EXERCISE PROMPT |
Return each record verbatim, images excluded.

Saved data entries
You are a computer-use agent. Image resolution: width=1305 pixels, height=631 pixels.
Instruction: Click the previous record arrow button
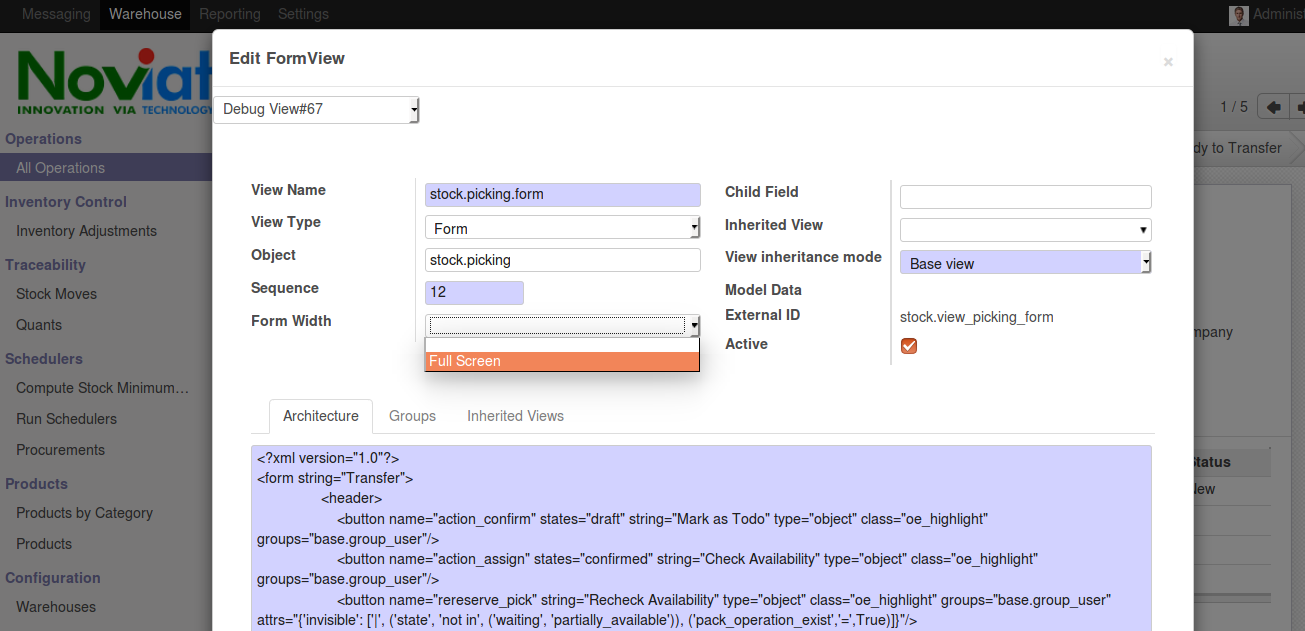click(1273, 107)
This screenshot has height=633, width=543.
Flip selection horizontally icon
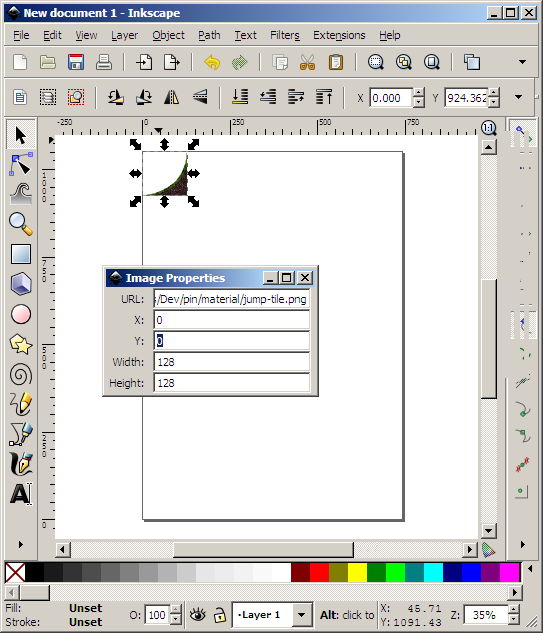tap(172, 97)
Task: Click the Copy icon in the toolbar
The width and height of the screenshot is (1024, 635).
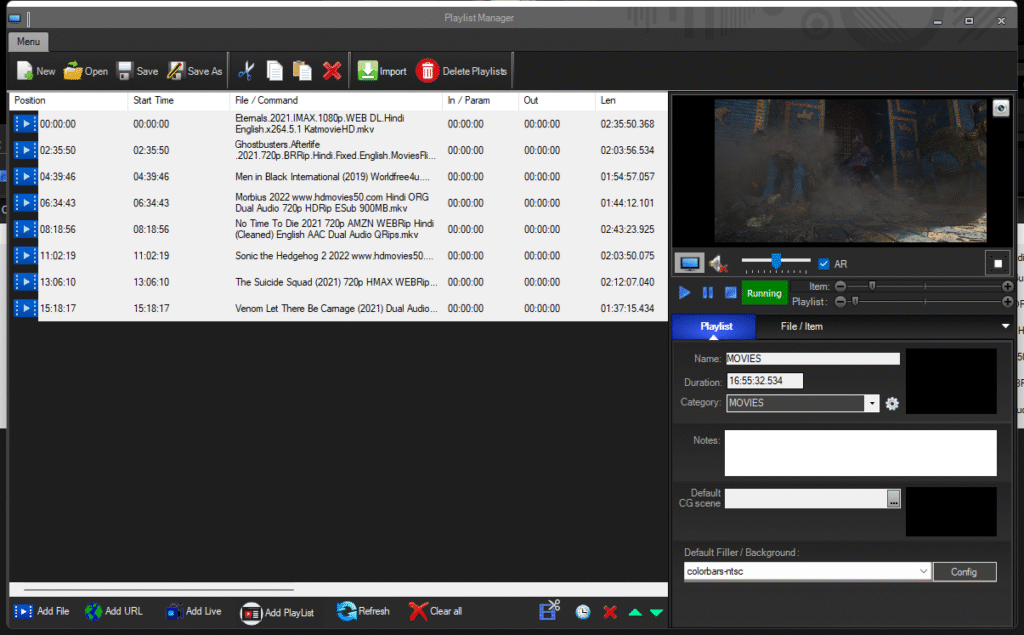Action: click(274, 70)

OUTPUT |
You are a computer-use agent. Image resolution: width=1305 pixels, height=631 pixels.
Instruction: Click the previous record arrow button
click(1273, 107)
This screenshot has height=633, width=543.
Flip selection horizontally icon
tap(172, 97)
Task: Click the Copy icon in the toolbar
The width and height of the screenshot is (1024, 635).
Action: click(274, 70)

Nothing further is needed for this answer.